SYNOPSIS: President Nyerere attended a banquet in Peking on Wednesday (25 March) hosted by Chinese Premier Zhao Ziyang.
Referring to the railway President Nyerere admitted that the Tanzanians were not as good at running it as the Chinese experts who worked with them on its opening. He added ho-hoped nobody would underestimate its importance to his country and the whole of Southern Africa. In five years the railway had lost 25 million U.S. dollars.
Premier Zhao Ziyang welcomed President Nyerere on his fourth visit to the country. The Chinese have agreed to a 10-year delay on the start of repayments of 680 million dollar interest-free loan for the construction of the railway.
In 1970, President Kuanda of Zambia inaugurated work on the railway in Dar-es-Salaam.

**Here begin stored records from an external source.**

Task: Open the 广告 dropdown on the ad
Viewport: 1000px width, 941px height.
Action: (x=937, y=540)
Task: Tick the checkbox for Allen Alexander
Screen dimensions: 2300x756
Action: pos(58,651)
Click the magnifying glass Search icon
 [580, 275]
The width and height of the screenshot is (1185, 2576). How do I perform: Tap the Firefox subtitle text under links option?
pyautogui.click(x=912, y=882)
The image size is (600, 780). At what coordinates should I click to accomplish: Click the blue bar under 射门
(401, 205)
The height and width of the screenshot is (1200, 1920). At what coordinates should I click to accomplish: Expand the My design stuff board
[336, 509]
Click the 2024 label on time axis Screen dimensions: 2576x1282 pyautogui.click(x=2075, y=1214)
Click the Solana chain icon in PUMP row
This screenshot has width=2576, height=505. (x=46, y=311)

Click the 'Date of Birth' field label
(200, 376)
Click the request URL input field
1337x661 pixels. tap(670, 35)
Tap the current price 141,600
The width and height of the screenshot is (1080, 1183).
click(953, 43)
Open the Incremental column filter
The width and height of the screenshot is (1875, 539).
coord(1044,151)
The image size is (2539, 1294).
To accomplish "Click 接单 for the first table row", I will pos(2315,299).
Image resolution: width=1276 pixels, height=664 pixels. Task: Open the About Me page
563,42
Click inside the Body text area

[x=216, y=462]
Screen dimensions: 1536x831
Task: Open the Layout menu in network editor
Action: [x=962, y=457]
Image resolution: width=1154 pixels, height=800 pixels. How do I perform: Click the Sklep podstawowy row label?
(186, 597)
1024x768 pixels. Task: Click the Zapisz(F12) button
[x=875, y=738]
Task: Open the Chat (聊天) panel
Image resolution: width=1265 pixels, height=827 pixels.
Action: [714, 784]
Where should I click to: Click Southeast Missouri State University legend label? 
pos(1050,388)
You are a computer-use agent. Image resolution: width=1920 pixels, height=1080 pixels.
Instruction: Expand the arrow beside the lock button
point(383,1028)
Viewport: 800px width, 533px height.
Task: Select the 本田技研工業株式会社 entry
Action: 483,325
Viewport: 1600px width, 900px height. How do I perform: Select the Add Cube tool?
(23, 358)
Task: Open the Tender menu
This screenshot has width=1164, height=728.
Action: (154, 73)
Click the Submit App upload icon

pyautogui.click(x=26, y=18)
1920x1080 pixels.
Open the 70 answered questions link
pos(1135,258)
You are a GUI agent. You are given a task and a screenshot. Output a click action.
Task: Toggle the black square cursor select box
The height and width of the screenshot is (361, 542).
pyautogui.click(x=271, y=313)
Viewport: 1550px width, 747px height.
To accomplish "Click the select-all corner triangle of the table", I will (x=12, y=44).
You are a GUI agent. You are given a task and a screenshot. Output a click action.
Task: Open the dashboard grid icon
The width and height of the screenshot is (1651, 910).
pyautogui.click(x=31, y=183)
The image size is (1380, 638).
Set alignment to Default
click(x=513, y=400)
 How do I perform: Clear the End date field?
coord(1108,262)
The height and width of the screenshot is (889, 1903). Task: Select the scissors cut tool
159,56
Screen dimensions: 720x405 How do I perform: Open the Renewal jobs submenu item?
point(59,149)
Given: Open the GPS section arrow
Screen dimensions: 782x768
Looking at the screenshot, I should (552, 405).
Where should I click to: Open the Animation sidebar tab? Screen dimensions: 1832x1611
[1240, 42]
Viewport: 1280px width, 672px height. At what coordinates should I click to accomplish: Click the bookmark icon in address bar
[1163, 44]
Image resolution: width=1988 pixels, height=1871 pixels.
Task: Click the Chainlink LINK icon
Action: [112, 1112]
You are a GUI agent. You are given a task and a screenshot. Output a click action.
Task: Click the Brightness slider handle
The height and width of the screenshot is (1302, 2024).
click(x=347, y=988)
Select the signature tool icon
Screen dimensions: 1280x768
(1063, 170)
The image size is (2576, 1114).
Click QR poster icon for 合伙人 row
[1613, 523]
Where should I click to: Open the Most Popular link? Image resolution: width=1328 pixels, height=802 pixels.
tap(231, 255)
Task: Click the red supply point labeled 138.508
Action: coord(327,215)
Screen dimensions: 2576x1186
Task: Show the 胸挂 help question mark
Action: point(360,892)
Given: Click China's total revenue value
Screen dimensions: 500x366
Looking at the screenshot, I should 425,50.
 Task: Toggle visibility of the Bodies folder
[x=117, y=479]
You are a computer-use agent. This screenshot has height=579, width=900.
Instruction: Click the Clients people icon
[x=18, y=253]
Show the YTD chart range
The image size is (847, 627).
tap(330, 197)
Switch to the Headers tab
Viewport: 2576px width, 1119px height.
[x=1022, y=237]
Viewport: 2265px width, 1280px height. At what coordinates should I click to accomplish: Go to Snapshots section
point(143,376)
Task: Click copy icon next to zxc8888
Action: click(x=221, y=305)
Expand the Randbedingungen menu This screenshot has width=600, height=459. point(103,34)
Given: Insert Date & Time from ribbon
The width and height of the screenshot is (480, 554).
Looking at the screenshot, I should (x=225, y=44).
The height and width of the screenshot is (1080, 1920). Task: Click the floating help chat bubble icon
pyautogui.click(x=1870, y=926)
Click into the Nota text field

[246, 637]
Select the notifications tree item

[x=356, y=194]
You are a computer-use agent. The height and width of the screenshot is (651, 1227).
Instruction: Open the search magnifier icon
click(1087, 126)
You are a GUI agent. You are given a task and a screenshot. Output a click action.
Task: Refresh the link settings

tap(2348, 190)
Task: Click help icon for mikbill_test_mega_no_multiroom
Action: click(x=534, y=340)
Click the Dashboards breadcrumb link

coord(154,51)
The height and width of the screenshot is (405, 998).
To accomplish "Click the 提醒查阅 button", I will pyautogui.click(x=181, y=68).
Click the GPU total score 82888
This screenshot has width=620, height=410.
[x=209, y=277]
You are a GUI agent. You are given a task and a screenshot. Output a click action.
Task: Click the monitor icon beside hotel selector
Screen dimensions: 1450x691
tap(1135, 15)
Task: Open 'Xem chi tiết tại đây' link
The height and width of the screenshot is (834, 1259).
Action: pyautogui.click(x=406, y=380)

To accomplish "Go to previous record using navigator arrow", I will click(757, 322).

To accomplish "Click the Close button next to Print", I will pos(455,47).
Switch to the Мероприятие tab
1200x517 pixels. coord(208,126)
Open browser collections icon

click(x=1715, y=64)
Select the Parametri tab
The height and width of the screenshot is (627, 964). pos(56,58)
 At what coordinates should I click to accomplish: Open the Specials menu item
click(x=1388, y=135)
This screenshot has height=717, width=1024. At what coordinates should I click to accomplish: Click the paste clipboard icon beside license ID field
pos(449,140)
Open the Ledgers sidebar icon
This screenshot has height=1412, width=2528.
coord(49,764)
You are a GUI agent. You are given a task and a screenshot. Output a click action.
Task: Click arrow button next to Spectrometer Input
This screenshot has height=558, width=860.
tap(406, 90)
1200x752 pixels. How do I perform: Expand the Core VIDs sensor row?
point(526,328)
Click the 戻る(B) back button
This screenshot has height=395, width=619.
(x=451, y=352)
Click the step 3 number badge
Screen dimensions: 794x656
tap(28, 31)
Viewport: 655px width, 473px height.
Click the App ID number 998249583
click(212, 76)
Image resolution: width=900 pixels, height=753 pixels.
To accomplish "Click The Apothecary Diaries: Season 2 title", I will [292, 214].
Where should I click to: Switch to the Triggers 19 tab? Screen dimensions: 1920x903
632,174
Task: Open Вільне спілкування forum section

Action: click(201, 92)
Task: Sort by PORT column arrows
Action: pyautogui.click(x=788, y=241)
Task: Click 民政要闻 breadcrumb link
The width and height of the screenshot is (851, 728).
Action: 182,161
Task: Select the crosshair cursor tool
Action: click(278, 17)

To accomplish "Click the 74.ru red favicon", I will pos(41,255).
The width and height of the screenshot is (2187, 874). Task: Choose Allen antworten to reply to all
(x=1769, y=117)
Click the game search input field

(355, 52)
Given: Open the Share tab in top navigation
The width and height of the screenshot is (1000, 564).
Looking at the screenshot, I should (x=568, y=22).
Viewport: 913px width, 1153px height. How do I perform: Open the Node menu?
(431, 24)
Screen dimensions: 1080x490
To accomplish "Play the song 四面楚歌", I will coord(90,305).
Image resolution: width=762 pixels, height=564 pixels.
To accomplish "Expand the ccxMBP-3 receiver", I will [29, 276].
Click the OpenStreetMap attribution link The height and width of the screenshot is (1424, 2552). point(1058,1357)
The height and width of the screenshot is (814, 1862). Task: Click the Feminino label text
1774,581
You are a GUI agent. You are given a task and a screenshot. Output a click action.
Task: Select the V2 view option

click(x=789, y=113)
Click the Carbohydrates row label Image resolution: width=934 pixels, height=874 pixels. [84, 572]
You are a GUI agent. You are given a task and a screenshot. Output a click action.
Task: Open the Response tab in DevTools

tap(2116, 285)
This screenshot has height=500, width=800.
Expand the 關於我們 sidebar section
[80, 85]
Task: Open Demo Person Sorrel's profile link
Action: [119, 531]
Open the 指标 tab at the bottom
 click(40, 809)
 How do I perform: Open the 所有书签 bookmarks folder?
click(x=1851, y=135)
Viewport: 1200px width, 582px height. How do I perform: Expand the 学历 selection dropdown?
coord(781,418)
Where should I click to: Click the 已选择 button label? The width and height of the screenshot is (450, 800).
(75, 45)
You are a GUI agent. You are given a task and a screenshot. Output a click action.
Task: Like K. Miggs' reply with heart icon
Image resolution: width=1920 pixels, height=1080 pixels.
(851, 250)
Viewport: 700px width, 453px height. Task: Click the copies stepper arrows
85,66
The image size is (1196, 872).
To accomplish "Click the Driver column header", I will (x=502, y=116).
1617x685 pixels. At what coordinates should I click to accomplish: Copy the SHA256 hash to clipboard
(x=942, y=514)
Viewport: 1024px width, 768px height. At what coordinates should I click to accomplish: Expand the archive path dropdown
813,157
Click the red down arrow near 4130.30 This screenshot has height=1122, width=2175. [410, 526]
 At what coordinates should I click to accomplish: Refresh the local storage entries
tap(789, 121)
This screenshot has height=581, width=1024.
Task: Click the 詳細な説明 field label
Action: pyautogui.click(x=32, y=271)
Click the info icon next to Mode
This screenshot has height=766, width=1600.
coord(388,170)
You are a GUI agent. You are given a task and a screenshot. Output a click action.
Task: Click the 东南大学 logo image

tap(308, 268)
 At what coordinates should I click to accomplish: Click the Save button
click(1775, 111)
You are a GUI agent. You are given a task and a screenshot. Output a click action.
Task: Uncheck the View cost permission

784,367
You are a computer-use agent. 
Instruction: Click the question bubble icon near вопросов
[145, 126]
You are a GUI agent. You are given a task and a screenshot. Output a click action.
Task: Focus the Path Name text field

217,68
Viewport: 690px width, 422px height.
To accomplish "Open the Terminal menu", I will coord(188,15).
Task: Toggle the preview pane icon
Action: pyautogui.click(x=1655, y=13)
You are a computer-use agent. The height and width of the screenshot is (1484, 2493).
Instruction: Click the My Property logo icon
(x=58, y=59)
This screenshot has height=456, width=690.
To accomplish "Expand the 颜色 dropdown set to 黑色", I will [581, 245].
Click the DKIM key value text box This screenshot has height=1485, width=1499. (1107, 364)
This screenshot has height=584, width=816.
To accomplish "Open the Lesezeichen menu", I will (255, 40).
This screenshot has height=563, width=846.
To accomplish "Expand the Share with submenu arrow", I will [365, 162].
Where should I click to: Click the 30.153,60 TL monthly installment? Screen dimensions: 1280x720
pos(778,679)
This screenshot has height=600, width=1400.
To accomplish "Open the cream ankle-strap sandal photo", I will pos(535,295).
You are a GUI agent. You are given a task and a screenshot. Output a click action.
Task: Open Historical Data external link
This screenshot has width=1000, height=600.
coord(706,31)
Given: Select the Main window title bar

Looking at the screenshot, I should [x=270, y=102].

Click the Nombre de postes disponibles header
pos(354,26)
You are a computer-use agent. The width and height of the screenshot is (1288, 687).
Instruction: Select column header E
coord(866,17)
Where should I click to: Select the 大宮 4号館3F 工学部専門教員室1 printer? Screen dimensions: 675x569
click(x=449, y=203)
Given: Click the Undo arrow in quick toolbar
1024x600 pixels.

It was a massive undertaking -- more than eleven hundred miles of track had to be laid. The railway links the rich Zambian copper belt with the sea at Dar-es-Salaam. The hardest work was in Tanzania where the railway crosses the Southern Highlands.
President Nyerere went on an inspection tour in 1972 with some of the Chinese technical experts working on the project. But the line has had a history of derailments and crashes partly caused by subsidence in heavy rains.
In 1973, the railway was through to the Zambian border. This was an occasion for another ceremonial meeting of the two presidents. Although the line has been plagued by troubles, its importance is vital to the two countries.
The railway was planned mainly to allow Zambia to export her copper without having to send it through Zimbabwe. President Kaunda originally called it the "Freedom railway".